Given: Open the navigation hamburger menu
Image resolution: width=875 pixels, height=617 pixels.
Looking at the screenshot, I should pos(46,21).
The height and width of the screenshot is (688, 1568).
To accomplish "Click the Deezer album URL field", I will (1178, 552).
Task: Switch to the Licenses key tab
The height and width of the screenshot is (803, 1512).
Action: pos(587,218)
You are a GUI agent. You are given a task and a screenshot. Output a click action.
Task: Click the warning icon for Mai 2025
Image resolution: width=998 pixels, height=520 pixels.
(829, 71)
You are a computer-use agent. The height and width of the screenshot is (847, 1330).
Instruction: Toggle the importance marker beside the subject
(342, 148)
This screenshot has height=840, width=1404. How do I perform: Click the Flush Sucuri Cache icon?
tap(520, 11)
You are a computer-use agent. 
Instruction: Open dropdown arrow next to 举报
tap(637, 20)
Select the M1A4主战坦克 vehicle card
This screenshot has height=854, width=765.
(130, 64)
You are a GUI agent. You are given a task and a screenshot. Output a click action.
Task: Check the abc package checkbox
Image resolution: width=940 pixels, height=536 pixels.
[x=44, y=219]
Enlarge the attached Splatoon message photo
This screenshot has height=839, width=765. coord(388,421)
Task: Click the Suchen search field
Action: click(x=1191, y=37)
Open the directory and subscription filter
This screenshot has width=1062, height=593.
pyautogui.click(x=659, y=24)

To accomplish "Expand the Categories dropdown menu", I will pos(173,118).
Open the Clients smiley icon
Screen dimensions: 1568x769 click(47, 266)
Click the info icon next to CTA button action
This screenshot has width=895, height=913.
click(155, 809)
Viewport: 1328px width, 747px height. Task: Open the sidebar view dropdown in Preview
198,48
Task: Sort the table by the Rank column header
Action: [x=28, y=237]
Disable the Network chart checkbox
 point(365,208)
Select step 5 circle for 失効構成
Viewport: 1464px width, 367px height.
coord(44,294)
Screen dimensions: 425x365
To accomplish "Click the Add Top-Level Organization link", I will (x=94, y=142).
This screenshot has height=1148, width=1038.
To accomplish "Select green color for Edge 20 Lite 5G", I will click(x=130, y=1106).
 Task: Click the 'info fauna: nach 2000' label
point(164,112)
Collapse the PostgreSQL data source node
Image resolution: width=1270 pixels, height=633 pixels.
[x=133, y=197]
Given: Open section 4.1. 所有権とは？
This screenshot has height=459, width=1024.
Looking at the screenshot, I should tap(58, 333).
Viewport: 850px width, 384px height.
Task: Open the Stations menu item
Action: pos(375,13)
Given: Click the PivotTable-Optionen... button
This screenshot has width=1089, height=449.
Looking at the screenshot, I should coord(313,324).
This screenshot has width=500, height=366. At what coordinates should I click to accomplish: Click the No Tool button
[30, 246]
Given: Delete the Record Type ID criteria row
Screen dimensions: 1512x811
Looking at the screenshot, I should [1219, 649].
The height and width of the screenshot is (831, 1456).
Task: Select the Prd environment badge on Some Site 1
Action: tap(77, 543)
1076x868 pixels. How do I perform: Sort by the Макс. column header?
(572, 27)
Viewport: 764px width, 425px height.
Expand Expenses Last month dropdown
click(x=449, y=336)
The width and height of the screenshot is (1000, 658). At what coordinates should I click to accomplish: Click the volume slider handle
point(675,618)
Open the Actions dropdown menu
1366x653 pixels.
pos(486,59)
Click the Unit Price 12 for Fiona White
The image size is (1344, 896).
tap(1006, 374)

======

All of the material must be given again exactly.

**Output for this exercise**
Given: Open the navigation hamburger menu
Image resolution: width=875 pixels, height=617 pixels.
Looking at the screenshot, I should pos(46,21).
The height and width of the screenshot is (688, 1568).
To accomplish "Click the Deezer album URL field", I will (1178, 552).
Task: Switch to the Licenses key tab
The height and width of the screenshot is (803, 1512).
Action: pos(587,218)
You are a GUI agent. You are given a task and a screenshot. Output a click action.
Task: Click the warning icon for Mai 2025
Image resolution: width=998 pixels, height=520 pixels.
(829, 71)
You are a computer-use agent. The height and width of the screenshot is (847, 1330).
Instruction: Toggle the importance marker beside the subject
(342, 148)
This screenshot has height=840, width=1404. How do I perform: Click the Flush Sucuri Cache icon?
tap(520, 11)
You are a computer-use agent. 
Instruction: Open dropdown arrow next to 举报
tap(637, 20)
Select the M1A4主战坦克 vehicle card
This screenshot has height=854, width=765.
(130, 64)
You are a GUI agent. You are given a task and a screenshot. Output a click action.
Task: Check the abc package checkbox
Image resolution: width=940 pixels, height=536 pixels.
[x=44, y=219]
Enlarge the attached Splatoon message photo
This screenshot has height=839, width=765. coord(388,421)
Task: Click the Suchen search field
Action: click(x=1191, y=37)
Open the directory and subscription filter
This screenshot has width=1062, height=593.
pyautogui.click(x=659, y=24)

To accomplish "Expand the Categories dropdown menu", I will pos(173,118).
Open the Clients smiley icon
Screen dimensions: 1568x769 click(47, 266)
Click the info icon next to CTA button action
This screenshot has width=895, height=913.
click(155, 809)
Viewport: 1328px width, 747px height. Task: Open the sidebar view dropdown in Preview
198,48
Task: Sort the table by the Rank column header
Action: [x=28, y=237]
Disable the Network chart checkbox
 point(365,208)
Select step 5 circle for 失効構成
Viewport: 1464px width, 367px height.
coord(44,294)
Screen dimensions: 425x365
To accomplish "Click the Add Top-Level Organization link", I will (x=94, y=142).
This screenshot has height=1148, width=1038.
To accomplish "Select green color for Edge 20 Lite 5G", I will click(x=130, y=1106).
 Task: Click the 'info fauna: nach 2000' label
point(164,112)
Collapse the PostgreSQL data source node
Image resolution: width=1270 pixels, height=633 pixels.
[x=133, y=197]
Given: Open section 4.1. 所有権とは？
This screenshot has height=459, width=1024.
Looking at the screenshot, I should tap(58, 333).
Viewport: 850px width, 384px height.
Task: Open the Stations menu item
Action: pos(375,13)
Given: Click the PivotTable-Optionen... button
This screenshot has width=1089, height=449.
Looking at the screenshot, I should coord(313,324).
This screenshot has width=500, height=366. At what coordinates should I click to accomplish: Click the No Tool button
[30, 246]
Given: Delete the Record Type ID criteria row
Screen dimensions: 1512x811
Looking at the screenshot, I should [1219, 649].
The height and width of the screenshot is (831, 1456).
Task: Select the Prd environment badge on Some Site 1
Action: tap(77, 543)
1076x868 pixels. How do I perform: Sort by the Макс. column header?
(572, 27)
Viewport: 764px width, 425px height.
Expand Expenses Last month dropdown
click(x=449, y=336)
The width and height of the screenshot is (1000, 658). At what coordinates should I click to accomplish: Click the volume slider handle
point(675,618)
Open the Actions dropdown menu
1366x653 pixels.
pos(486,59)
Click the Unit Price 12 for Fiona White
The image size is (1344, 896).
tap(1006, 374)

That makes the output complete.